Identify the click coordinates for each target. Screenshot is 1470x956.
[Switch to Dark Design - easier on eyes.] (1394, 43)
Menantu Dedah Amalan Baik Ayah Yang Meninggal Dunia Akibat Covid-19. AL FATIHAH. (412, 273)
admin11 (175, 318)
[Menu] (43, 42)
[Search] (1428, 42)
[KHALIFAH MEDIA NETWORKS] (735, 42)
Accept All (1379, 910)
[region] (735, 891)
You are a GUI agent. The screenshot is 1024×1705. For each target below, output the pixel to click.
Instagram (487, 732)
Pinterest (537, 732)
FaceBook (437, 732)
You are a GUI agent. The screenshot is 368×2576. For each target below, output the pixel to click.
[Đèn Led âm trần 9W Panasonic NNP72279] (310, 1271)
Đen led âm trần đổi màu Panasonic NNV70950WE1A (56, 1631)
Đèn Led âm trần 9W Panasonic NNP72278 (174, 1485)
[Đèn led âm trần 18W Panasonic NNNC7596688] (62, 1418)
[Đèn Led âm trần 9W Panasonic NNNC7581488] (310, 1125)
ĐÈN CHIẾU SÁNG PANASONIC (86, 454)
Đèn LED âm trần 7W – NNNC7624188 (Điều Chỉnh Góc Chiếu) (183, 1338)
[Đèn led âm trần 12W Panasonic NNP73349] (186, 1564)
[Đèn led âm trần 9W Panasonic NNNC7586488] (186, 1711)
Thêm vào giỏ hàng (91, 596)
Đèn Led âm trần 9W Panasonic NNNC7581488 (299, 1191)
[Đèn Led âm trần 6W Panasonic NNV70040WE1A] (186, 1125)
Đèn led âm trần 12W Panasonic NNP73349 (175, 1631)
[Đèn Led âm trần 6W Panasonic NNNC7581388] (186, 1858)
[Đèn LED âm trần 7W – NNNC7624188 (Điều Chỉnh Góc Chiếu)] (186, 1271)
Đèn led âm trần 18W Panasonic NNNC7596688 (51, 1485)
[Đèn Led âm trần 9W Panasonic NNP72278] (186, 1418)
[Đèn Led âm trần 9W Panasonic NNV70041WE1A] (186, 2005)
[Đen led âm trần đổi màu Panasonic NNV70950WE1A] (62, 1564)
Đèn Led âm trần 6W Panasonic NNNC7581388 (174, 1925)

+ + + + + + +

■ **TASK TO COMPLETE**: Your task is to return the full listing exactly as it was given.

■ **ANSWER BELOW**:
Identify the click coordinates for each target. Screenshot is 1470x956.
[Switch to Dark Design - easier on eyes.] (1394, 43)
Menantu Dedah Amalan Baik Ayah Yang Meninggal Dunia Akibat Covid-19. AL FATIHAH. (412, 273)
admin11 (175, 318)
[Menu] (43, 42)
[Search] (1428, 42)
[KHALIFAH MEDIA NETWORKS] (735, 42)
Accept All (1379, 910)
[region] (735, 891)
You are a GUI agent. The screenshot is 1024×1705. For each target below, output the pixel to click.
Instagram (487, 732)
Pinterest (537, 732)
FaceBook (437, 732)
You are a GUI agent. The screenshot is 368×2576. For each target below, output the pixel to click.
[Đèn Led âm trần 9W Panasonic NNP72279] (310, 1271)
Đen led âm trần đổi màu Panasonic NNV70950WE1A (56, 1631)
Đèn Led âm trần 9W Panasonic NNP72278 (174, 1485)
[Đèn led âm trần 18W Panasonic NNNC7596688] (62, 1418)
[Đèn Led âm trần 9W Panasonic NNNC7581488] (310, 1125)
ĐÈN CHIẾU SÁNG PANASONIC (86, 454)
Đèn LED âm trần 7W – NNNC7624188 (Điều Chỉnh Góc Chiếu) (183, 1338)
[Đèn led âm trần 12W Panasonic NNP73349] (186, 1564)
[Đèn led âm trần 9W Panasonic NNNC7586488] (186, 1711)
Thêm vào giỏ hàng (91, 596)
Đèn Led âm trần 9W Panasonic NNNC7581488 (299, 1191)
[Đèn Led âm trần 6W Panasonic NNV70040WE1A] (186, 1125)
Đèn led âm trần 12W Panasonic NNP73349 (175, 1631)
[Đèn Led âm trần 6W Panasonic NNNC7581388] (186, 1858)
[Đèn LED âm trần 7W – NNNC7624188 (Điều Chỉnh Góc Chiếu)] (186, 1271)
Đèn led âm trần 18W Panasonic NNNC7596688 (51, 1485)
[Đèn Led âm trần 9W Panasonic NNP72278] (186, 1418)
[Đèn Led âm trần 9W Panasonic NNV70041WE1A] (186, 2005)
[Đen led âm trần đổi màu Panasonic NNV70950WE1A] (62, 1564)
Đèn Led âm trần 6W Panasonic NNNC7581388 (174, 1925)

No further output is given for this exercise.